Michael Gove at the cabinet table
Michael Gove, the cabinet minister in charge of the levelling-up agenda, criticised councils that had borrowed money for commercial ventures © Ian Vogler/Pool/Getty Images

Questioned by MPs in November, secretary of state for levelling-up Michael Gove admitted Whitehall’s “early warning system” for local government failure was “imperfect”. 

“That’s one of the reasons why I think we need to have improved scrutiny — not control, but improved scrutiny — of local government’s budgetary position,” he said, of a new Office for Local Government being established in his department.

Some councils had borrowed money for commercial ventures “which, with the benefit of hindsight, they should not have done”, he added.

Professor Andy Pike at Newcastle University, is publishing a book this year on the “financialisation” of councils that have made speculative commercial investments. He argues that councils have actually been fairly “ingenious” in their attempts to plug funding gaps. The underlying financial crisis has been “knocked down the track”, he adds. “But it’s got to come to a point where there’s a tipping point.”

Relieving the pressure

After growing warning signs about the financial health of local councils, the government provided a higher than expected two-year settlement in December, which “continued an important shift away from austerity”, according to the Institute for Fiscal Studies.

The Department of Levelling Up, Housing and Communities highlighted a 9 per cent uplift over the next financial year, weighted towards deprived areas. The IFS predicts that “core funding” to local governments could increase over the next two years, although the result will depend on the impact of inflation, which raises costs and wages but could also boost some revenues.

Speaking to MPs shortly after the announcement, Gove conceded that the increase had to be “set against” previous cuts, adding that he did not seek to “varnish” the sector’s challenges. Extra money had nonetheless been provided for social care, he stressed, which “relieves some of the pressure” on other frontline services and meant “the level of alarm” in the sector “may be slightly lower than it was”.

The settlement has represented a “respite” for 2023, says Roney at Solace, which had prompted a “sigh of relief” across the sector. “I wouldn’t want to oversell it, I’m just grateful that it’s not as bad as I thought it was going to be,” she says, adding that it did not constitute a “fundamental rethink” of local government financing.

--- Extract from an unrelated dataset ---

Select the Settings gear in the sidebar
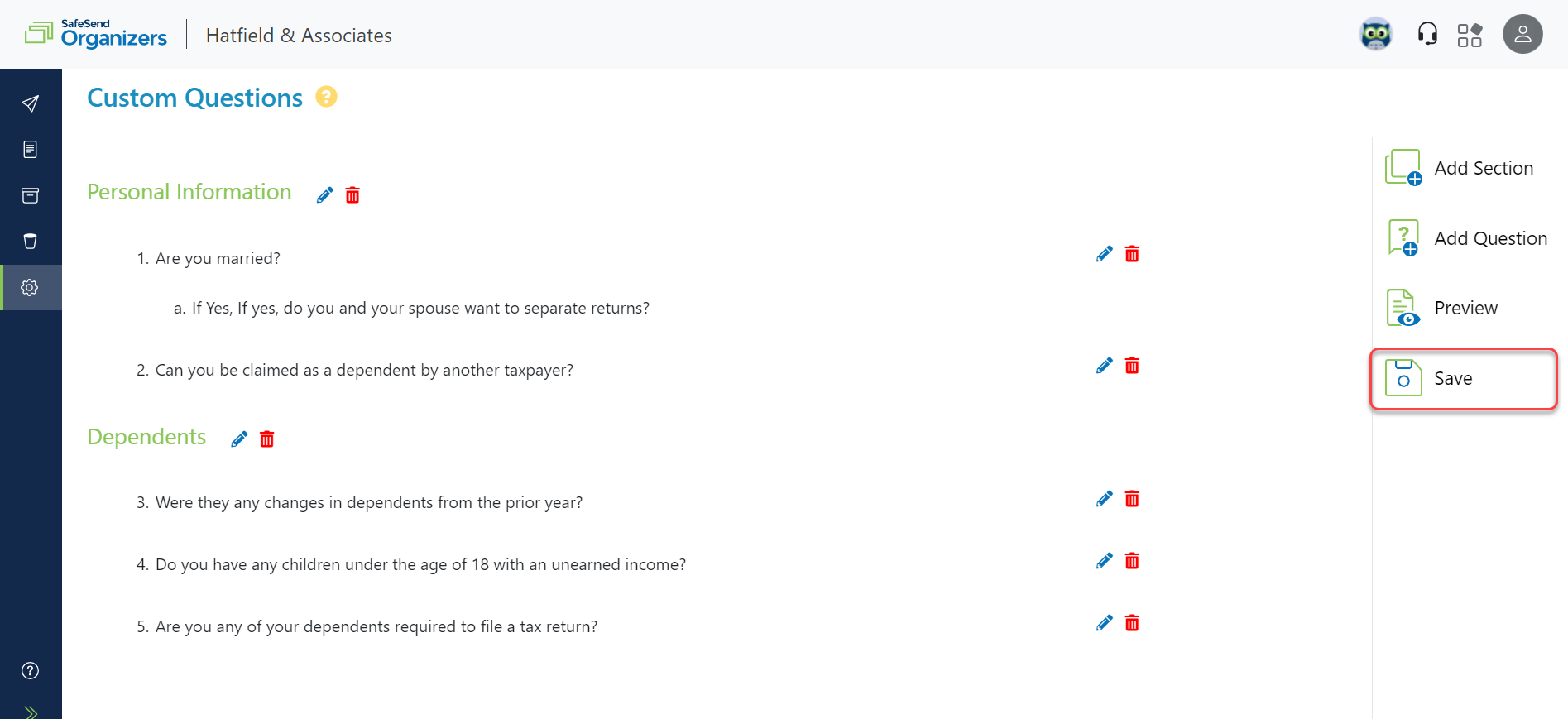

The Victorian Arcade in Barnsley’s centre. UK government ministers have promised to ‘level up’ the economies of former mining areas such as the South Yorkshire town © Dominic Lipinski/FT

Local funding remains centrally concentrated to an unusual degree, in a system which Pike describes as “byzantine” and “super centralised”. Town halls — far from their municipal heyday a century ago — are highly reliant on direct grants from Whitehall. Increases to council tax, a local property charge, are capped centrally and based on a banding system created from outdated 30-year-old housing valuations.

Solace has called for a commission “to review the way local government is financed”, focusing not only on the total cash available, but “the regressive and ineffective taxation system” that supports it.

Bolton is another of the former industrial towns with a grand 150-year-old town hall looming over its shopping streets, the legacy of a different age. Cox, the council leader, says other European countries have a far better record of allowing towns and cities to level themselves up.

“An important part of this equation is that local government has some — and takes some — responsibility for revenue raising and is held accountable for allocating that,” he says of the approach in other countries. “The government has got to determine that a part of the taxation system that currently rests with central government needs to rest with local government.”

Nevertheless, he is not optimistic after hearing the same ministerial promises of decentralisation and levelling up for 20 years. Whitehall and Westminster continue to “overestimate” their ability to deliver on the ground.

“They’re trying to solve problems in areas that they’ve never been to, that they don’t understand, and yet feel they’ve got the intellectual licence to solve these problems,” he says. “And they haven’t.”